とは言え、この後、俺のスキル認定の為に各地から要人?(各支部ギルドマスター)が来る予定になってるから街の警護とかも厳しくなるのかな?そんな所を狙って!とか考え過ぎか?www
(そう云えば!お披露目!)
マサキはこの街に来た当初の目的をスッカリ忘れていた。
(元々スキル認定の為に来たのに、来てから色々あって忘れてた!人が集まるにはまだ日が有ると思うけど、凄そうな人が来るってのは理解出来るから緊張するわ……)
悶々と、コレから始まるであろう事を考えながらモアを運転して居たら、そのまま滞在ホテルの駐獣場に入りそうになった。
「ザッ……クラタナさ~ん!そっち違います!」
無線にハッとして方向を変えるマサキ。
「シー……ザッ……すみません!考え事してて!」
「マサキ、どしたの?」
眼で前に座るティナに「ちょっと待って!」と合図を送り
「自分もこのままハンガー行けば良いんですか?」とスチュアートに聞いてみた。
「シー……ザッ……それでお願いします!」
そう返事が帰って来て通信は終了した。
ティナに向き直り「なんかさ、コレからの事を考えたら緊張して来たwww」
「コレからの事って教導隊の指導の事とか?」
「いやいや、それはオマケじゃん?元々ここに来た目的って俺のスキル認定でしょ?その事考えてたらなぁ……」
「あ、そう言えばそっか!(笑)」
ティナも本来の目的を忘れていた。二人してポンコツである。
大所帯で戻ったので一気にハンガー内は騒然とし始めた。
行動不能になったモアを降ろし、直ぐに修理作業に掛かる者や部品を調達する者でごった返している。

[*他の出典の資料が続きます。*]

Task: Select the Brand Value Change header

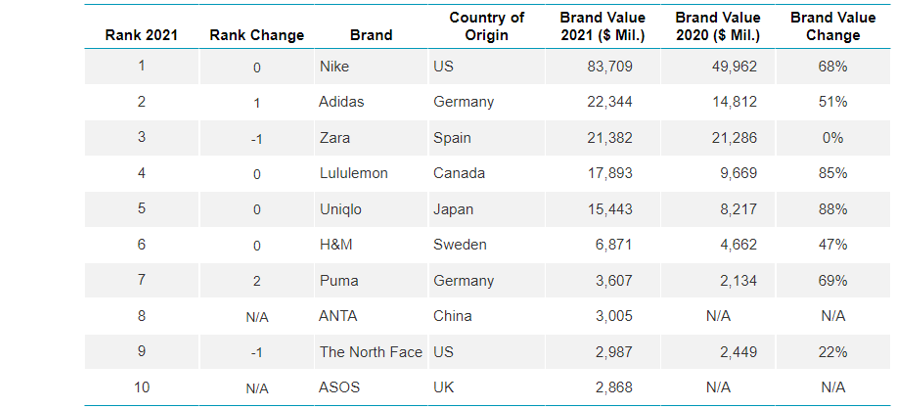Action: pyautogui.click(x=832, y=27)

マサキとティナはスチュアートに言われた通り、一緒にハンガーに来たは良いが、間違いなく場違いな気がして隅の方にモアを止めて作業の行く末を見ていた。
すると、エイドリアンが走って目の前に来て謝罪を始めた。
「申し訳ありません!」
「え?」
いきなりの事で俺もティナもポカーン状態である。
「え?何でエイドリアンさんが謝ってるんですか?」
「自分の部下がクラタナさんにとんでもない事をしてしまいまして、誠に申し訳ありませんでした!」
とエイドリアンが頭を下げる。
「いや、こっちこそモア壊してしまってすみません……」
と今度はマサキが頭を下げる。
「いえ、それは問題ないですから……」
恐縮しながらまたもやエイドリアンが頭を下げる。
(何このコント……)ティナはそう思って事の成り行きを見ていた。
何回かの謝罪合戦が終わり、今回の事の顛末をエイドリアンに話した。
「なるほど。理解しました。重ね重ね申し訳ないです。」
「いや、さっきも言ったように受けたのは自分ですから!」
「そう言って頂けると助かります。本日の事も実戦訓練指導として上には報告して置くので、モアの事も含めてお気になさらないで下さい!」
「分かりました、自分らはコレからどうすればいいんですか?」
(実はもう帰りたいっす!)
「え~っと、本日の予定は本来ならお昼で終わって居たので、そのままモアに乗ってお帰りになられても結構ですよ!明日は今日の事もありますし、お昼からにしましょうか?」
チラッとティナを見て「それが良い!」って顔をしてたのでそのまま受ける事にした。
モアに乗り込みホテルに戻る時、何故かハンガーの人達や隊員が見送ってくれた(笑)
(君ら……また明日会うじゃん……)
こうして長い一日が漸く終わったのであった。